De ce fait, fin 2008, le gouvernement kenyan passe la loi « anti-contrefaçon ». 

Parallèlement, en octobre 2008, une cargaison de médicaments non brevetés provenant d’Inde et à destination du Brésil se fait intercepter et arrêter par les autorités hollandaises. Ces médicaments sont considérés sur le territoire européen comme contrefaits et donc illégaux. Or, l’échange initial entre les deux pays est parfaitement légal à leur échelle.

Ces différents blocages gouvernementaux à travers le monde engendrent différentes tensions locales. En décembre 2009, au Kenya, des manifestations de groupes militants et séropositifs pour dénoncer les effets négatifs de la loi "anti-contrefaçon" sur leur santé. Trois plaintes contre l’état seront déposées pour motif de « loi anticonstitutionnelle », car à l’encontre du droit à la vie des patients. Ce n’est qu’en 2012 que la Haute Cour kenyane plaide en faveur des opposants à la loi contrefaçon et exige qu’elle soit modifiée.


Une situation locale devenue enjeu international

Dans un contexte contemporain de mutations de l’industrie pharmaceutiques à l’échelle internationale, la problématique autour des médicaments illicites est devenue une préoccupation mondiale.

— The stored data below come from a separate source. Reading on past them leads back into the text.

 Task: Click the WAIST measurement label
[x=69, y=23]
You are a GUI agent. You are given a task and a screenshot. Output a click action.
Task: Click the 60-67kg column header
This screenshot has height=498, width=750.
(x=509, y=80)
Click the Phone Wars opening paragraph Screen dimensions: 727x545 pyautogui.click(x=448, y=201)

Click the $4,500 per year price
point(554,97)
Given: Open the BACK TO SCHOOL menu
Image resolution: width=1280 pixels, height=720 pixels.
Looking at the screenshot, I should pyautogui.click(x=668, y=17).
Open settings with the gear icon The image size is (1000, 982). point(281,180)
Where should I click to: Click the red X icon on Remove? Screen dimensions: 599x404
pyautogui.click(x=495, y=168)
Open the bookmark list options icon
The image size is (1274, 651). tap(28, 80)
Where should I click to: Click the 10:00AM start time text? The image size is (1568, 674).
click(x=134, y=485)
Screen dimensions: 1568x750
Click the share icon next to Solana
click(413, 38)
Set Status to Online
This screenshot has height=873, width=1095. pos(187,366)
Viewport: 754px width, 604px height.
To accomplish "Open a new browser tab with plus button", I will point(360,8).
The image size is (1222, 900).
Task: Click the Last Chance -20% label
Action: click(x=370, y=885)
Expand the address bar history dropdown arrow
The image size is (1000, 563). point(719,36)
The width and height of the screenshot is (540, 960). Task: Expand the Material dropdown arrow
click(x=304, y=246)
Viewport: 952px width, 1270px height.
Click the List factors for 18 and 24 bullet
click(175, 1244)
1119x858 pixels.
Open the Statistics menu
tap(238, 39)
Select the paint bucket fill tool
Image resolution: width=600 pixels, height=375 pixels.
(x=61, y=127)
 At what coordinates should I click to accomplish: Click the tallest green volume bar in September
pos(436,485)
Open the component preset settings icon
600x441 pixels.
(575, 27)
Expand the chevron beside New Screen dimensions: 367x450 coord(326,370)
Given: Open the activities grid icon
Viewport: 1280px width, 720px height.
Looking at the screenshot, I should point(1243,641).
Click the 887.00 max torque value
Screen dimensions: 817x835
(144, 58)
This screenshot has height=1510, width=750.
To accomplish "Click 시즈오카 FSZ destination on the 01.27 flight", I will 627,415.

La politique de sécurité mise en place afin de contrer le marché de la contrefaçon est-elle faite dans l’intérêt de la santé publique, ou s’agirait-t-il d’une industrialisation des enjeux de santé pour le profit des multinationales pharmaceutiques ?

Mathieu QUET introduit le concept de « régime logistique » pharmaceutique. En contrôlant les flux de médicaments, les firmes pharmaceutiques des pays du Nord s’assurent une plus-value lors de leur commercialisation. Ce concept met en avant des enjeux découlant de cette nouvelle organisation des pouvoirs dans la société. Pouvoir des multinationales pharmaceutiques sur les gouvernements, pouvoir des pays du Nord sur les pays du Sud, pouvoir de la propriété intellectuelle sur la santé des patients et leur accès aux médicaments… Le modèle capitaliste impliqué derrière ce processus est-il à revoir ?


Le problème des médicaments contrefaits qui peut paraître « simple » en premier abord, révèle en réalité un marché mondial des médicaments complexe et en évolution, avec des acteurs en tension dont les intérêts divergent. Le débat autour des faux médicaments est aujourd’hui très présent dans la sphère médiatique. Mais au milieu de ces engrenages et jeux de pouvoirs, il ne faut pas oublier les patients.